From Feb. 10 to March 25, the Pace University Art Gallery is presenting Degentrification Archives by the Chinatown Art Brigade. The art gallery’s degentrification exhibit is a form of education through art that is used to help others learn more about the effects of gentrification on people and the cities they live in. It is filled with paintings, photographs, archives, infographics, maps, and abolition campaigns, all of which are specific to highlighting the unfavorable effects of gentrification.
What is gentrification? Gentrification is the process of renewal in a city, where the cost of living and property prices increase, which leads to an influx of middle-class and upper-class people moving into a neighborhood. It can be seen as a social cleansing that displaces lower-class people from specific communities.
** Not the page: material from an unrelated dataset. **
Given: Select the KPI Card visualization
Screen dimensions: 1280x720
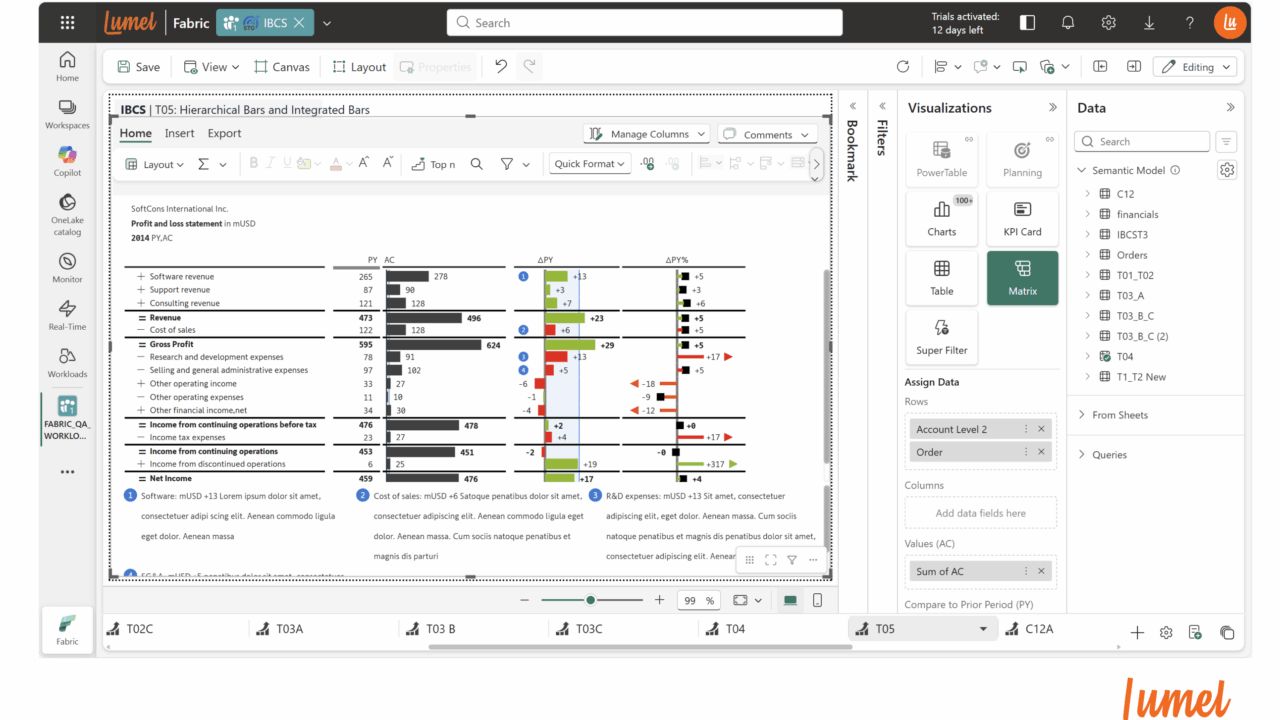Looking at the screenshot, I should (x=1022, y=218).
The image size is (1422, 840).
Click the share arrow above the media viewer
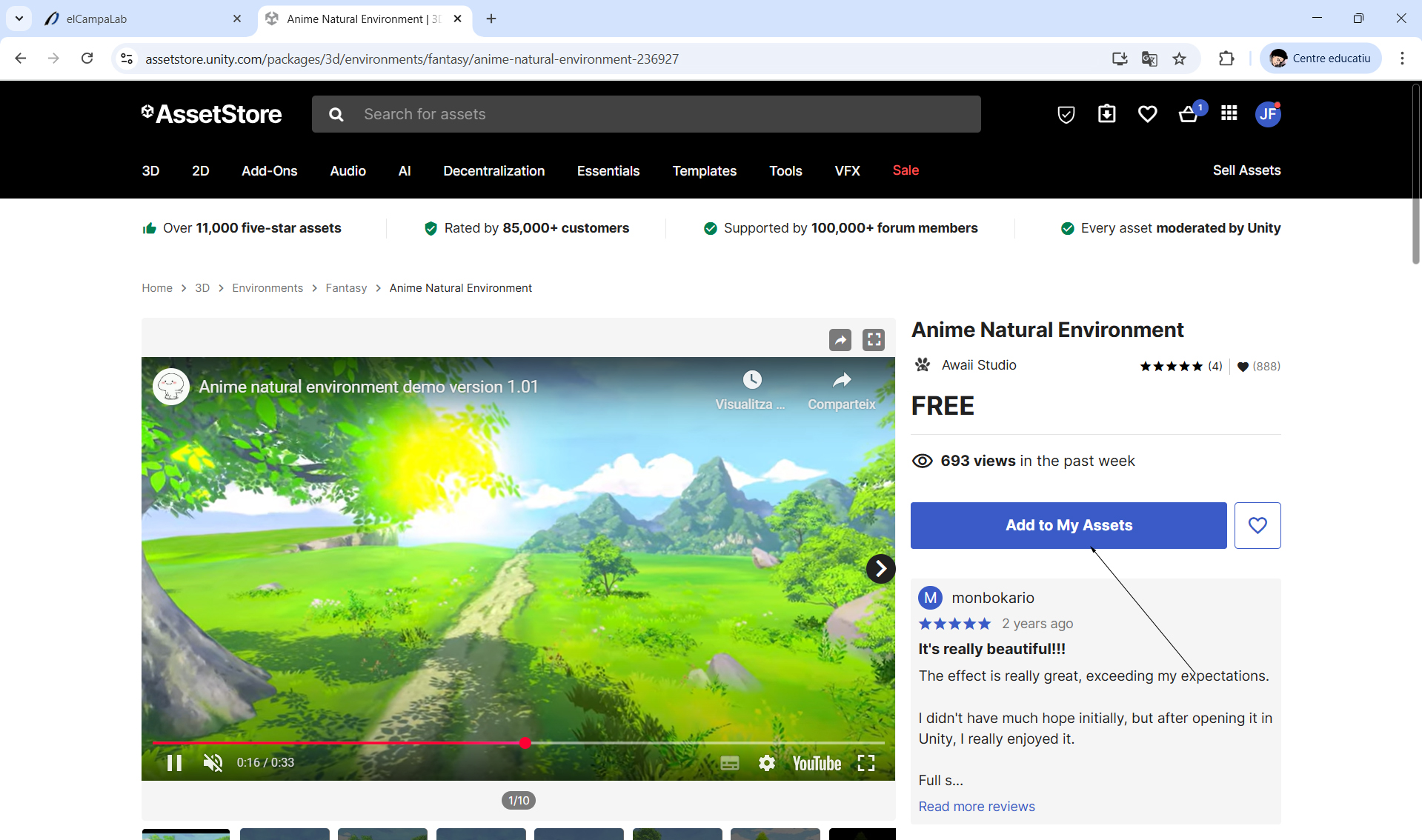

One of the first things to consider when discussing gentrification is its impact on lower-class people. Gentrification can lead and has led to the displacement of lower-class people and communities from specific neighborhoods. They must either leave by choice or are evicted by force because of the significant rise in large-scale corporate investment and the rise in rent, which will inevitably destroy small businesses and homes that make up the community.
The art exhibit aims to assess how gentrification has significantly impacted low-income communities. Degentrification Archives examines the areas of Chinatown that need to be de-gentrified for those displaced from their homes and lifestyles. Thankfully, I was able to attend a seminar held by the artists and activists of the gallery. They are part of an intergenerational collective called the Chinatown Art Brigade, comprised of Asian American and Asian diasporic visual artists, media makers, writers, educators, archivists, and organizers. When attending this seminar led by the artists and members of the Chinatown Art Brigade, one of the members stated, “cultural material and aesthetic form of art can create change.” Chinatown is one of the poorest neighborhoods in New York and is still a victim of ultra-gentrification. The exhibit brings attention to the fact that we must protect the civil rights of the people affected, allowing them to create homes, lifestyles, and generational businesses. The artists and activists briefly described the initiation of the idea to depict this message of degentrification in the art gallery, saying, “…it wasn’t until we recognized that some of the graffiti found on the buildings and side walls of Chinatown that it was racism disguised as art. It was a time full of rage and joy for us because we finally brought light to the problems occurring in Chinatown.”
The work done in the gallery is an act of abolition. The exhibition’s goal is to work globally and locally to create a shared community of people who will fight for the cause of gentrification, amplify people’s stories who are on the frontlines of resistance, and, in the long run, help others to imagine a world that fights against state-sanctioned gentrification, incarceration, and structural racism.